On the origin of increase in the barrier height and decrease in ideality factor with increase temperature in Ag/SiO2/p-Si (MIS) Schottky Barrier Diodes (SBDs)
Abstract
In order to get more information on possible current conduction mechanisms (CCMs) through junction and the nature of barrier height (BH) at metal/semiconductor interface, the forward bias I-V characteristics of the Ag/SiO2/p-Si (MIS) type Schottky barrier diodes (SBDs) have been investigated in temperature range of 200-360 K. We observed that there is an increase in zero-bias BH (ΦBo) and a decrease in ideality factor (n) with increase in temperature. The value of effective Richardson constant (A*) obtained from classic Richardson plot was also found much lower than the known theoretical value of n-Si.

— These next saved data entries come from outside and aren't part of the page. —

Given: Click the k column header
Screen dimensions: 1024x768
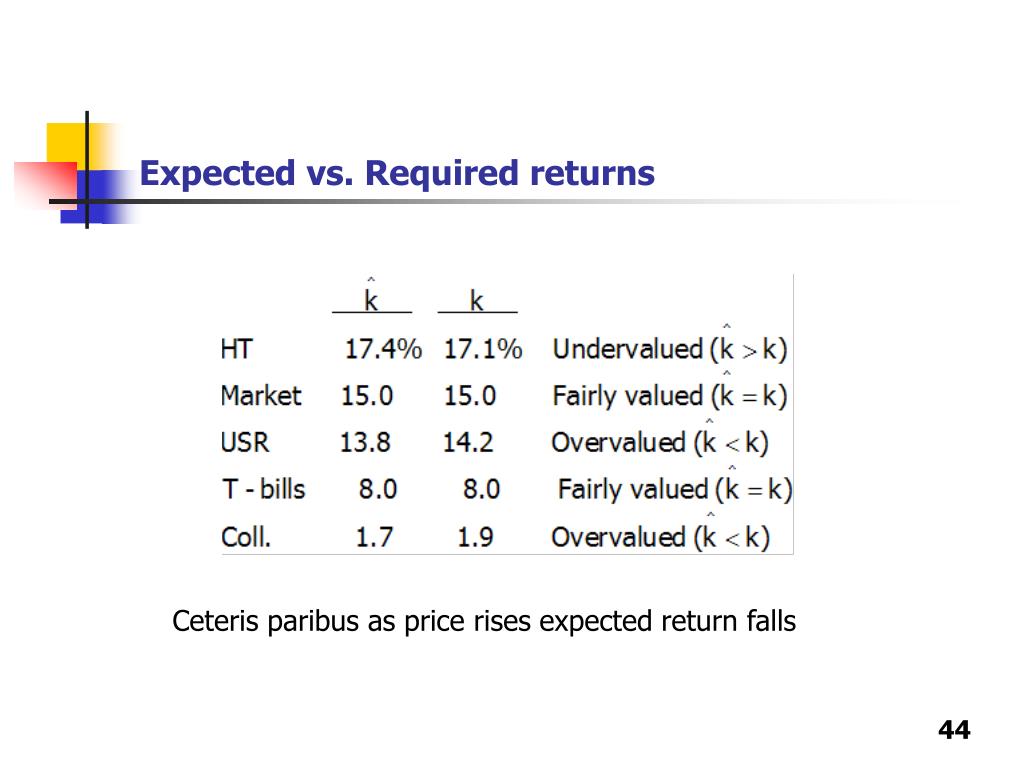Looking at the screenshot, I should click(x=476, y=300).
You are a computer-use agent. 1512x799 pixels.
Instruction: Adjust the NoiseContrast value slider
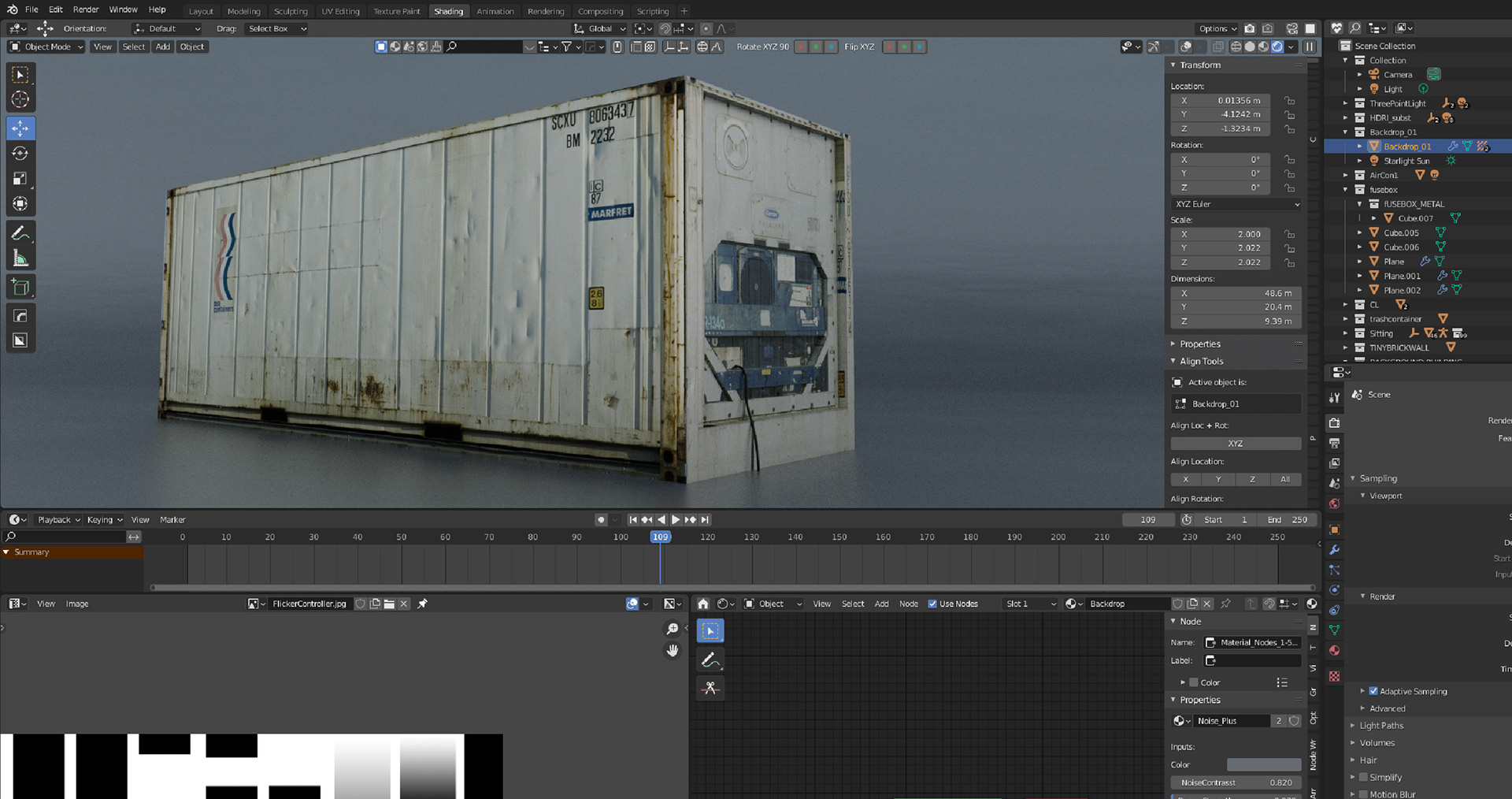(1236, 782)

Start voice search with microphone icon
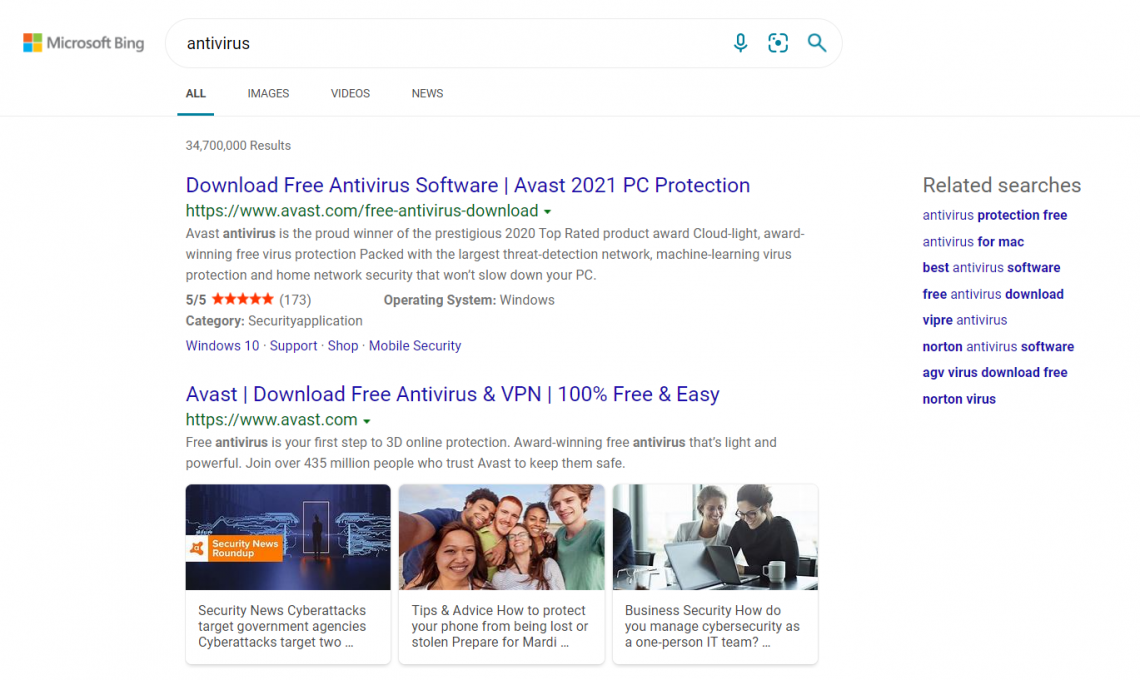740,43
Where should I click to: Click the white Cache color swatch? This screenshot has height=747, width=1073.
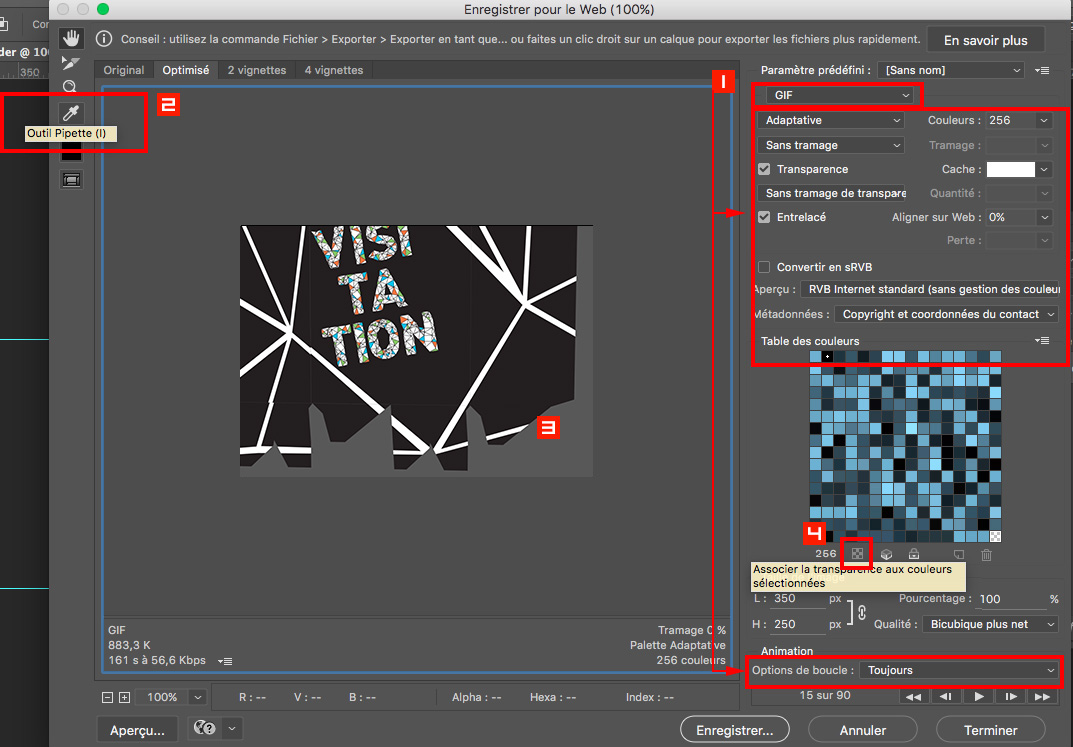pyautogui.click(x=1010, y=170)
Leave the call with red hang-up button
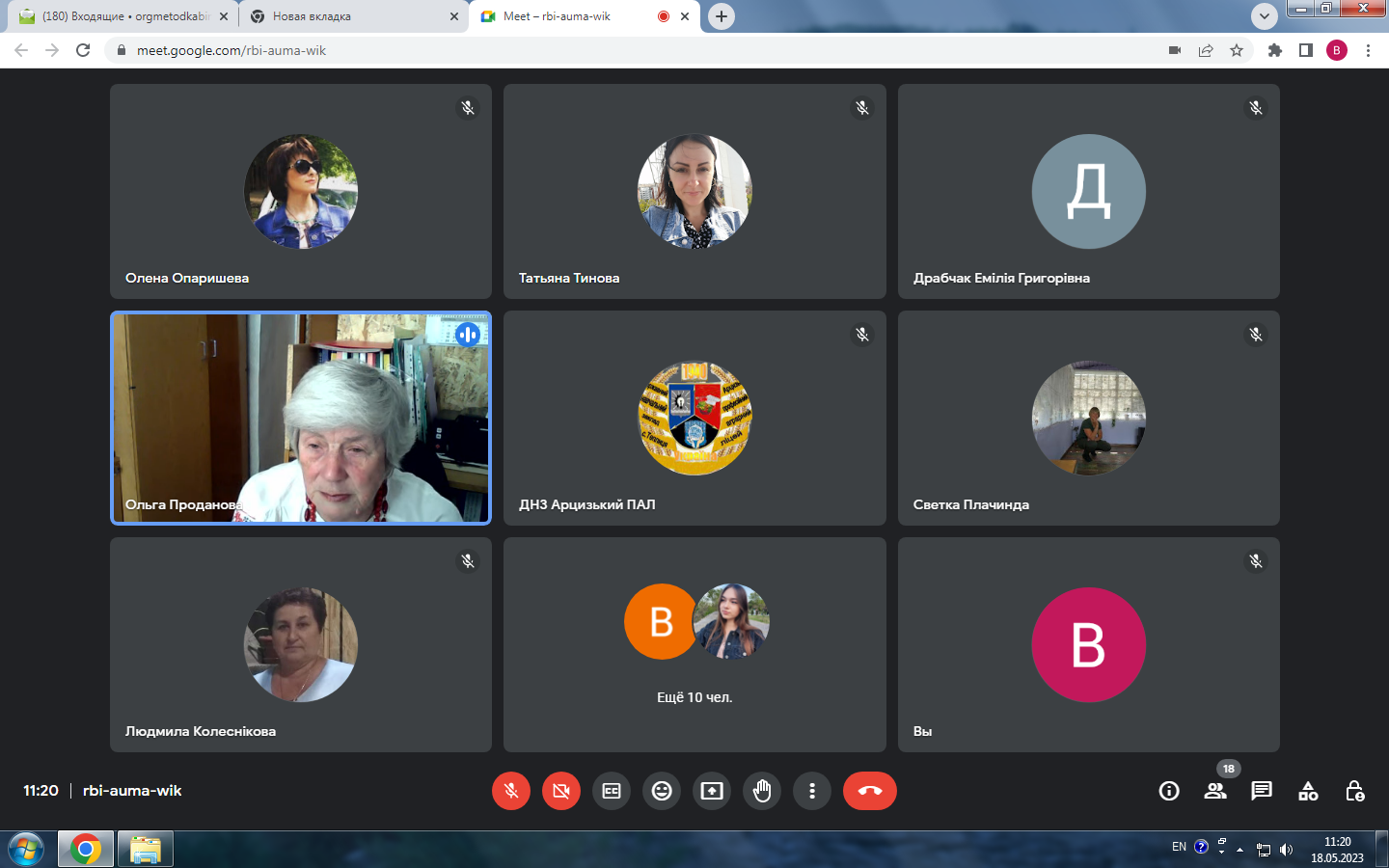This screenshot has width=1389, height=868. click(x=870, y=791)

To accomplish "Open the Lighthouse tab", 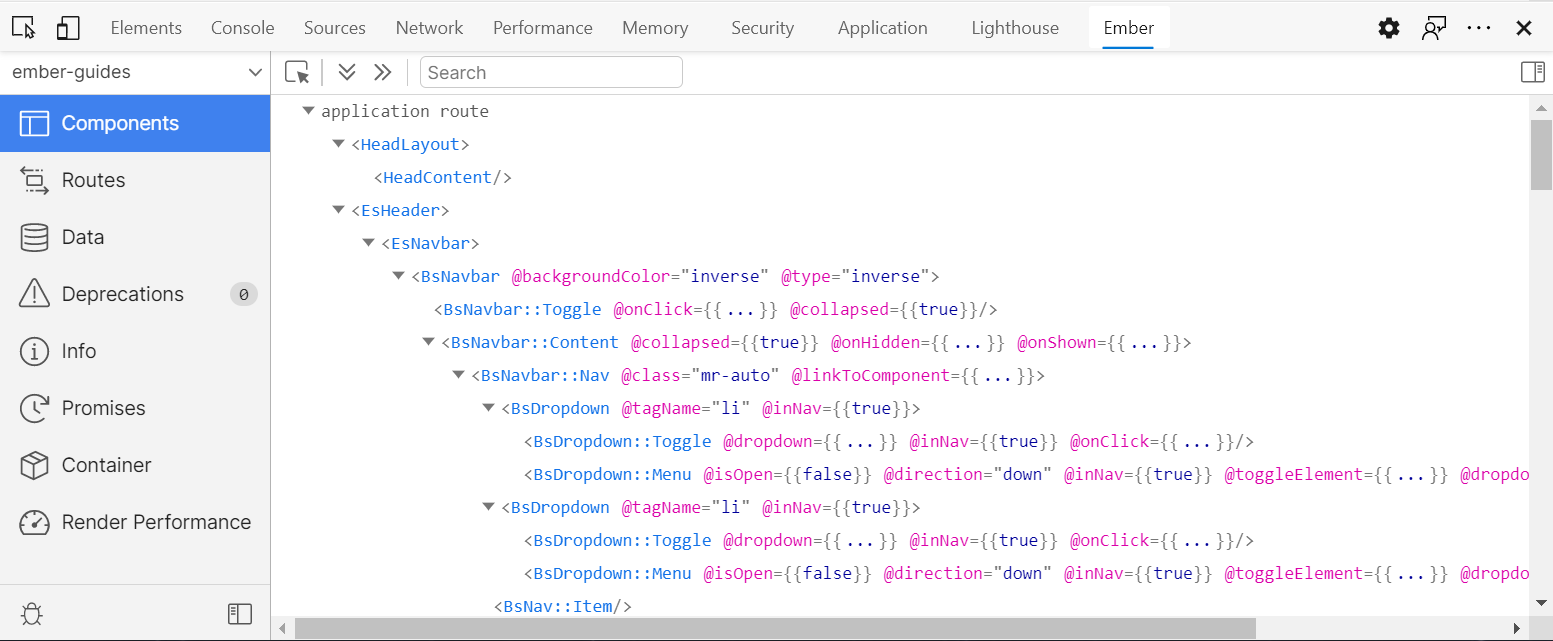I will tap(1014, 28).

Therefore, ΦBo vs q/2kT was drawn to obtain an evidence of a Gaussian distribution (GD) of the BHs values over the diode area with the mean BH (Bo) and standard deviation (σso). The values of Bo and σso were found from the slope and intercept of this plot as 0.786 eV and 0.082 V, respectively. Thus, the values of Bo and effective Richardson constant (A*) were obtained from slope and intercept of the modified Richardson plot as 0.784 eV and 30,40 Acm-2K-2, respectively. Thus the forward bias I-V characteristics of Ag/SiO2/p-Si SBD can be successfully explained on the basis of thermionic emission (TE) mechanism with a GD of BHs. The series and shunt resistances (Rs and Rsh) of the SBD were also determined using Ohm’s law for each temperature.